Prominent rights lawyer, Beatrice Mtetwa says the current regime led by President Emmerson Mnangagwa has not moved an inch towards respecting human rights, just like the previous administration.
Mtetwa said rights such as freedom of peaceful assembly and association were being curtailed by state security agents in Zimbabwe, just the same way former president Robert Mugabe's regime did it.
The Harare lawyer was speaking at a Friday Zimbabwe Human Rights NGO Forum organised the event in Harare.
The event theme was, The Role of Government in safeguarding Human Rights: What can the State do to guarantee the safety of its citizens?
Mtetwa said even court orders were not being respected by the Mnangagwa led regime.
"We have seen how the exercise of rights, for instance freedom of movement have been severally curtailed.
"If citizens want to enjoy their rights to protests, we know that every road into the city centre will be cordoned off by police, by army personnel.
"We know that those who do so are not doing it on their own. They are doing it because the State is allowing it.
"And what is government response to that? Government is not sitting down to listen to the grievances. Instead, it is behaving exactly the same as the first republic, basically disrespecting the constitution... "
Mtetwa added, "We have seen court orders not being respected in the second republic, we have oversight institutions, like the Zimbabwe Human Rights Commission and when it does make reports, the government does not take those reports seriously.
"When oversight institutions make recommendations, it is the government's responsibility to look into those reports and take corrective action as recommended."
Mtetwa also accused police of applying "excessive, disproportionate and lethal" use of force against protesters with teargas, batons and live ammunition.
"We have a brand new constitution, which in my view has been wasted in the last six years. The people of Zimbabwe in March 2013 buried the old Lancaster Constitution which had been mutilated at least 19 times," she said.
"And the reason for that mutilation was that it was said to be really an imposition from elsewhere.

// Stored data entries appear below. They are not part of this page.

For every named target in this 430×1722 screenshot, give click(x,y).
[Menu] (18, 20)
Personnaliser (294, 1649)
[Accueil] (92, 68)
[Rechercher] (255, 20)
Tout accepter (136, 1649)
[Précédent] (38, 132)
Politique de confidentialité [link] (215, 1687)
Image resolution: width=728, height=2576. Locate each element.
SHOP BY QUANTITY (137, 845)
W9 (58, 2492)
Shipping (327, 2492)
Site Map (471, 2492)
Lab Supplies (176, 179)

"So, when the people of Zimbabwe overwhelmingly voted for the new constitution, it was the hope of all human rights defenders that constitutionalism will now be lived, it will be our daily bread and it is the practice by all of us."
She added, "But we have seen that in practice, even the second republic is not living by that behaviour, we have to be seen that every law that is not inconsistent with the constitution is invalid.
"However, we have seen that in practice, even the second republic is not living by that.
"The government must walk the talk; let us not see the government openly defying the constitution by stopping citizens from enjoying rights that they have under the constitution."